The reforms have also been subject to some criticism, though, by groups opposed to the practice of arraigo. This procedure allows police and prosecutors to detain individuals suspected of involvement with organized crime for up to 80 days to allow officials to gather evidence and build a case--often an obstacle in prosecuting savvy, well-connected individuals associated with the drug trade. Unfortunately, the practice has been widely abused, and in practice often results in the use of torture to build cases against a wide array of individuals suspected of activity relating to a loose definition of "organized crime."

The new measure mandated the federal government and the 32 states (including the Federal District) to pass and implement enacting legislation by 2016. Enactment has been slow but steady through 2012. While 22 jurisdictions have now passed enacting legislation (strong progress), in practice the reforms are being adopted at a tortuous pace, and progress varies considerably among and within enacting states. Only 12 have implemented their reforms, with only three having fully done so.

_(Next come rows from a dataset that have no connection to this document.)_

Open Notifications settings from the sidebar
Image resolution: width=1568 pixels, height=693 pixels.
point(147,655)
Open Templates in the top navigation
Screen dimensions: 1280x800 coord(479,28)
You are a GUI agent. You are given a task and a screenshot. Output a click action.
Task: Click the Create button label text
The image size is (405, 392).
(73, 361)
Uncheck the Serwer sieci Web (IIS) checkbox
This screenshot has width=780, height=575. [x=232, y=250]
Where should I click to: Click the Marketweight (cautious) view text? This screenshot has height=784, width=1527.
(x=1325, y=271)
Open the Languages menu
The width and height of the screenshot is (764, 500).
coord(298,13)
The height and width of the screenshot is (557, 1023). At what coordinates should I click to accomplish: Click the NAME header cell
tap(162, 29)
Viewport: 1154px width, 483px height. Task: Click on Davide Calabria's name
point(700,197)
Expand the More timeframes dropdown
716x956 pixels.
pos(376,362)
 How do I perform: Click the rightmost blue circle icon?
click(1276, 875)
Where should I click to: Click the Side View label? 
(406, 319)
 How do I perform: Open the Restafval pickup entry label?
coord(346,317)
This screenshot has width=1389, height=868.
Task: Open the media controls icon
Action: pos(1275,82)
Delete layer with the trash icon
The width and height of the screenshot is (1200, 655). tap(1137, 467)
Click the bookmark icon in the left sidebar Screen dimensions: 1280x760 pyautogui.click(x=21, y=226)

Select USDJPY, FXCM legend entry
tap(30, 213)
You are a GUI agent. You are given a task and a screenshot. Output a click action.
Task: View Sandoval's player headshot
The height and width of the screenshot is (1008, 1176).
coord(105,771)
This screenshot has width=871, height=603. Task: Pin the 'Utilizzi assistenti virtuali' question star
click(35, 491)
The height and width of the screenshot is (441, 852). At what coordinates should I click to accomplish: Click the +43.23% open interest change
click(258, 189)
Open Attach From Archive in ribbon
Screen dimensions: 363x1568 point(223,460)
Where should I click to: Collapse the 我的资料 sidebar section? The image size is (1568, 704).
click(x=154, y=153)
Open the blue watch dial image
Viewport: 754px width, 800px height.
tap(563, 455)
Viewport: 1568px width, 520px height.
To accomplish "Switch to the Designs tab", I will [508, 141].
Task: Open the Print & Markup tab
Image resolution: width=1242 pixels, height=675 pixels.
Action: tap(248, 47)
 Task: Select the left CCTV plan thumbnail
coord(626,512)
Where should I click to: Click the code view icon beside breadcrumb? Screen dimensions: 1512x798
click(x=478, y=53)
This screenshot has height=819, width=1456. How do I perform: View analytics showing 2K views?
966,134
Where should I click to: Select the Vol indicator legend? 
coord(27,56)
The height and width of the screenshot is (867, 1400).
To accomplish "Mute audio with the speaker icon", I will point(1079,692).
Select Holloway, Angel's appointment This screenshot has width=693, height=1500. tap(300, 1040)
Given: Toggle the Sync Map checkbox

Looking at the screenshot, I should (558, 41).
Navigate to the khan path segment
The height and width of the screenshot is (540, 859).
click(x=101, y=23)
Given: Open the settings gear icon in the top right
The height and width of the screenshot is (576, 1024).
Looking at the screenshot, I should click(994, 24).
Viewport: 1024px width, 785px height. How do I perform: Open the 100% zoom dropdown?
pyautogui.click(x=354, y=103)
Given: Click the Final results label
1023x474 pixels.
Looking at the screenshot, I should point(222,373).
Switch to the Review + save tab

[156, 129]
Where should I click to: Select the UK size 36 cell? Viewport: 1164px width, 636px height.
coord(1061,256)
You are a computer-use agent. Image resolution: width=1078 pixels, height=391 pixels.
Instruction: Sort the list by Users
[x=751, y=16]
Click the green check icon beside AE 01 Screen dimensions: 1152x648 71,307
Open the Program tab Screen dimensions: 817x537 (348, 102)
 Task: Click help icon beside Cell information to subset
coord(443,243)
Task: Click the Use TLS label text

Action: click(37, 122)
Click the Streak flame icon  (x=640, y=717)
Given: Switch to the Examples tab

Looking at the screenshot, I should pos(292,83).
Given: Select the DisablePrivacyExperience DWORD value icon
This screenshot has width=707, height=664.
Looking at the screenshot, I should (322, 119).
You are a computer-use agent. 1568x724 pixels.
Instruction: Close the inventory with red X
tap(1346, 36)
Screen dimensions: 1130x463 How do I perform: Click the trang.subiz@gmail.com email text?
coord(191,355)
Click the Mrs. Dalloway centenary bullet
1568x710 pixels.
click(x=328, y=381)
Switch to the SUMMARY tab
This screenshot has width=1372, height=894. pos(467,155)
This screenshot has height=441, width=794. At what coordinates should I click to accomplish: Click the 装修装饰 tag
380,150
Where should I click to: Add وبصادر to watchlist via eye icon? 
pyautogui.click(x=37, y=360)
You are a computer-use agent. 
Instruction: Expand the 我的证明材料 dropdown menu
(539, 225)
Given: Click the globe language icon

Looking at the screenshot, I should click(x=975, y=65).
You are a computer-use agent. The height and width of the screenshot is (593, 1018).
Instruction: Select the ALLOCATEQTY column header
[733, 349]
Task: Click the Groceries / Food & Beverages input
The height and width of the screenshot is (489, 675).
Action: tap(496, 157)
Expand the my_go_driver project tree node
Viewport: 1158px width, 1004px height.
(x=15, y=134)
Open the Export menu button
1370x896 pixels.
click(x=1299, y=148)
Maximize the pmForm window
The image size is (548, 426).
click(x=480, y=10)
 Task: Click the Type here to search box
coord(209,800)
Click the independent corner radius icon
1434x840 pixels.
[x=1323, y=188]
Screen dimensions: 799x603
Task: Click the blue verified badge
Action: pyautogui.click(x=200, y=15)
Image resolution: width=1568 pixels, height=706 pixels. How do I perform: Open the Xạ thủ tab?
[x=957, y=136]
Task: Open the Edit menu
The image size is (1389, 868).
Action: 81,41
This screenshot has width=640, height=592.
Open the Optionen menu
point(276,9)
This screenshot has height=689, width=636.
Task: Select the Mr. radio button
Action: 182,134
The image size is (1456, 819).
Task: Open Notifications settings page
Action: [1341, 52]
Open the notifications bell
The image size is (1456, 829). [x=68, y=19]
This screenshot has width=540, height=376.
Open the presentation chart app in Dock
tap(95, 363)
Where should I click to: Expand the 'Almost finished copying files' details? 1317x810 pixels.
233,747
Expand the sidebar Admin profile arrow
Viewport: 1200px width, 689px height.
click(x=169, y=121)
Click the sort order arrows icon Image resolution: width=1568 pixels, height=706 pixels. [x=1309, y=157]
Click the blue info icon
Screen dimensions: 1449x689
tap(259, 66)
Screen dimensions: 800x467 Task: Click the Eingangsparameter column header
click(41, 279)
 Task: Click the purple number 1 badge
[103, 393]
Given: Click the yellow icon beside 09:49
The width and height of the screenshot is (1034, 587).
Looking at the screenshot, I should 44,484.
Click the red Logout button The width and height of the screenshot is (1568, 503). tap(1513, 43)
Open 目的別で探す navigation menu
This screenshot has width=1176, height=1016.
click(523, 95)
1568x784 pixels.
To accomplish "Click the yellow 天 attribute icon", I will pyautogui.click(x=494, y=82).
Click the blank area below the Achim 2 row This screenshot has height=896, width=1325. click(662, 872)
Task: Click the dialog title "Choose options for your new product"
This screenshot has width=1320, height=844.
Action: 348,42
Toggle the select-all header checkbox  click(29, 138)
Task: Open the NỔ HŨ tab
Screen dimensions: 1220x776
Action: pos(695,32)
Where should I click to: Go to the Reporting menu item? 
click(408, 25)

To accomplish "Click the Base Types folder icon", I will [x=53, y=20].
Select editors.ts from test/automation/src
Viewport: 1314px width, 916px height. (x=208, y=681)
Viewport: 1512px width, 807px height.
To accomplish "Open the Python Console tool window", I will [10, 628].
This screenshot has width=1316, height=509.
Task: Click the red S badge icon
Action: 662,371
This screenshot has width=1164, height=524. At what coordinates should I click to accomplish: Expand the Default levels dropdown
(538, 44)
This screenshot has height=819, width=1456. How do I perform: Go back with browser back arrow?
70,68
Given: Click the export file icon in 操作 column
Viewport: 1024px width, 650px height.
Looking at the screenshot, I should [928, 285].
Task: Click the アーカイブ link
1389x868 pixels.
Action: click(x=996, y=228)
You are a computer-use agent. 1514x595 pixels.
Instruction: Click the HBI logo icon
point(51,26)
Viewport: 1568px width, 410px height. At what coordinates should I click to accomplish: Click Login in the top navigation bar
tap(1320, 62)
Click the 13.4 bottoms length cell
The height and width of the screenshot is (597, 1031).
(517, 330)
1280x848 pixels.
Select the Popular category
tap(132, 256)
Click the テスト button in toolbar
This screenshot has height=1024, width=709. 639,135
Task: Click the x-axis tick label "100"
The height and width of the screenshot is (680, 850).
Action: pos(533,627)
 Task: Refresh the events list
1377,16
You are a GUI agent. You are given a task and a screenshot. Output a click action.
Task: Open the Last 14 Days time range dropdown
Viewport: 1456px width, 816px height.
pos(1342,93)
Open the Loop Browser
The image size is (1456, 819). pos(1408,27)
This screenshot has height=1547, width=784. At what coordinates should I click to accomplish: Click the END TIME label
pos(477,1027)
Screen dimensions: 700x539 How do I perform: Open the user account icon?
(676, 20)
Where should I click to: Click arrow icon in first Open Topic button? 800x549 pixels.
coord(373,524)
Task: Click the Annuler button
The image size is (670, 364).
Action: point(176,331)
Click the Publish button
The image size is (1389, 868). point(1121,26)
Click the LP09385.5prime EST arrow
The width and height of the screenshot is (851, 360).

This is a tall order, for sure. Reforms require changing not just forms and procedures country wide, but also improving and updating the legal education system while training police, prosecutors, defense attorneys, judges, and clerks. The reforms also face ample political challenges, in addition to technical and resource constraints. There remains strong opposition from sectors concerned that the reforms are too soft on crime, or go too far in protecting criminals. There is also a strong and legitimate debate as to whether the proposed system necessarily will result in a more "just" system. President Pena Nieto has signaled his intent to press forward with implementation, though action at the federal level has been slow.